Your instructions = Below are entries. Reproduce exactly the lines between the line holding "Earth Day (471, 538)" and the line holding "Health & Wellness (488, 860)", inclusive, and only those.
START Records for processing
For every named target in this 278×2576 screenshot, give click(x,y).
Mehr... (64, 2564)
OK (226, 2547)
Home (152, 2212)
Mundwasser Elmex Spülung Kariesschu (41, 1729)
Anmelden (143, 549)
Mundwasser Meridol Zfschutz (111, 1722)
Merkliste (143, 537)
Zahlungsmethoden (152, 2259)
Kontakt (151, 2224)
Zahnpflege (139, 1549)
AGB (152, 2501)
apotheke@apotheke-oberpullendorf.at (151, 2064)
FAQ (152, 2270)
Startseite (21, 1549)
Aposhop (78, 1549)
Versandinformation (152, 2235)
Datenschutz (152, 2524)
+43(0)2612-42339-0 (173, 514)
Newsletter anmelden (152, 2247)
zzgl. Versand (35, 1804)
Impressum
END Records for processing
START Records for processing
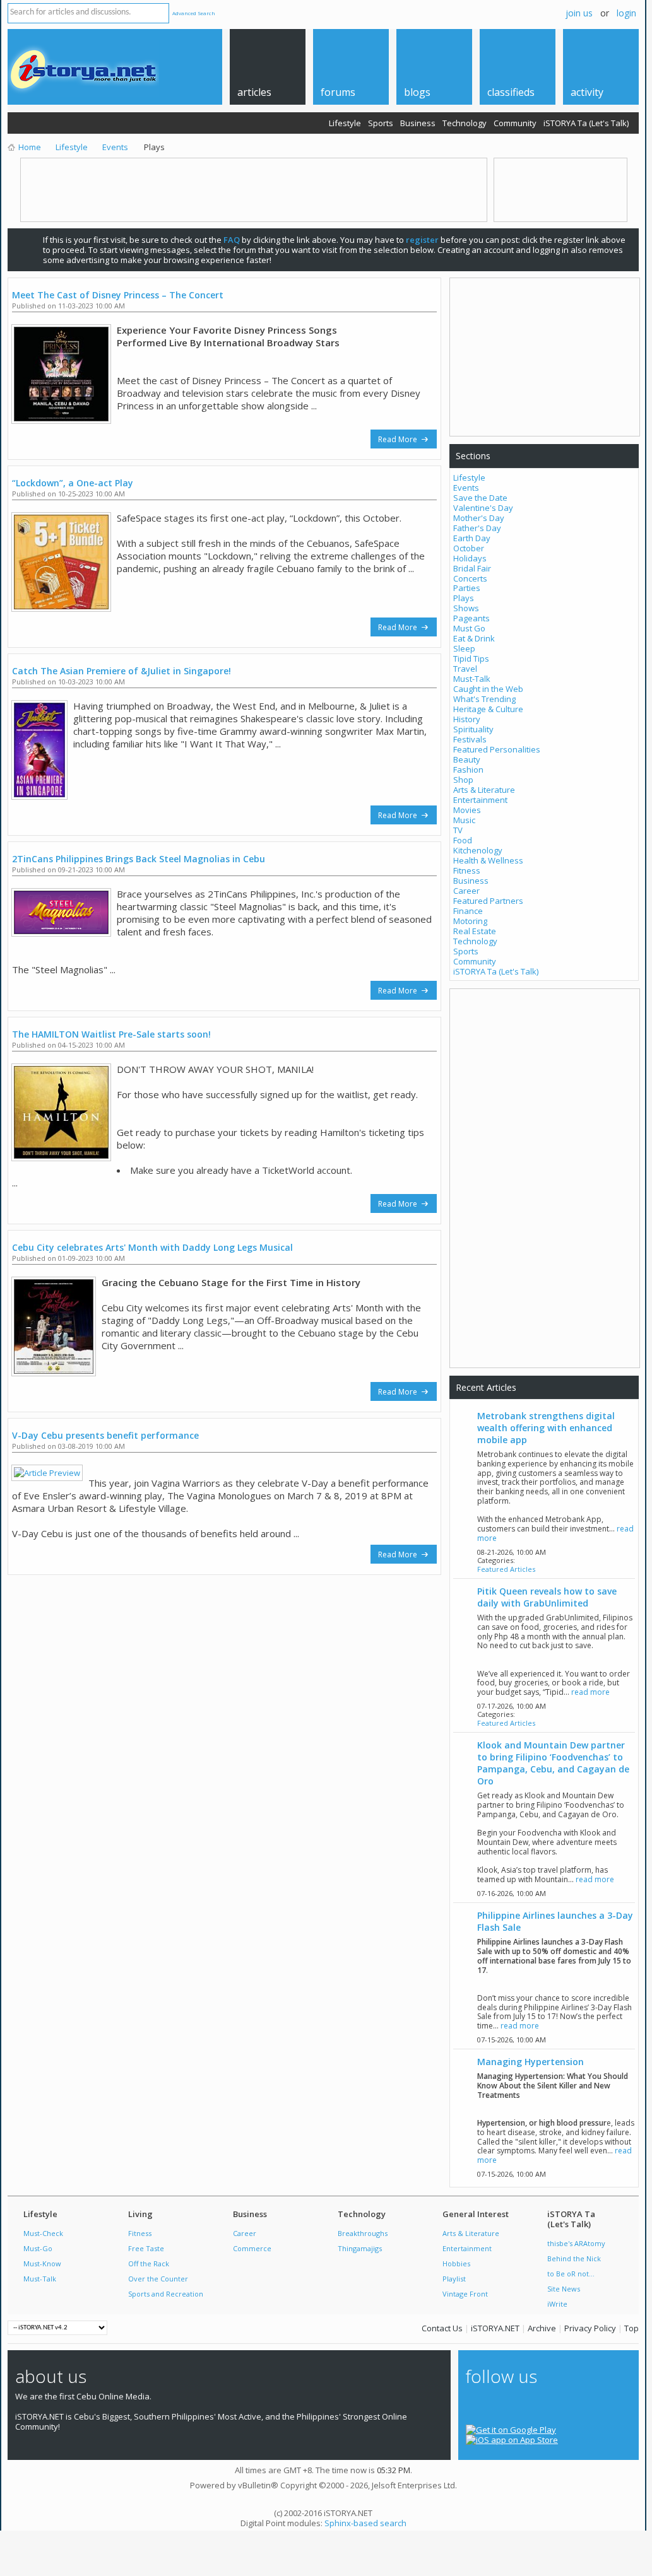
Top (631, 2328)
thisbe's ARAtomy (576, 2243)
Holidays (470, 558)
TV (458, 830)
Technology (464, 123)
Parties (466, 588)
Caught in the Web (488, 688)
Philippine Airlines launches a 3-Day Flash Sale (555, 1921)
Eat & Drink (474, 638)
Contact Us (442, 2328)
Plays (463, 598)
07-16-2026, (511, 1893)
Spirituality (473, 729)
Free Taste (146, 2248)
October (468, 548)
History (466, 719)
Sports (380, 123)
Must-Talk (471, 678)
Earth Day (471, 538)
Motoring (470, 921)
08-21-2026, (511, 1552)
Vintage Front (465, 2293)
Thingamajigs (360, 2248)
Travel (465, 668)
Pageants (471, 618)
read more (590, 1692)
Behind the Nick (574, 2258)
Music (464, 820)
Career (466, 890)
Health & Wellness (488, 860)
END Records for processing
Answer space =
Earth Day (471, 538)
Motoring (470, 921)
08-21-2026, (511, 1552)
Vintage Front (465, 2293)
Thingamajigs (360, 2248)
Travel (465, 668)
Pageants (471, 618)
read more (590, 1692)
Behind the Nick (574, 2258)
Music (464, 820)
Career (466, 890)
Health & Wellness (488, 860)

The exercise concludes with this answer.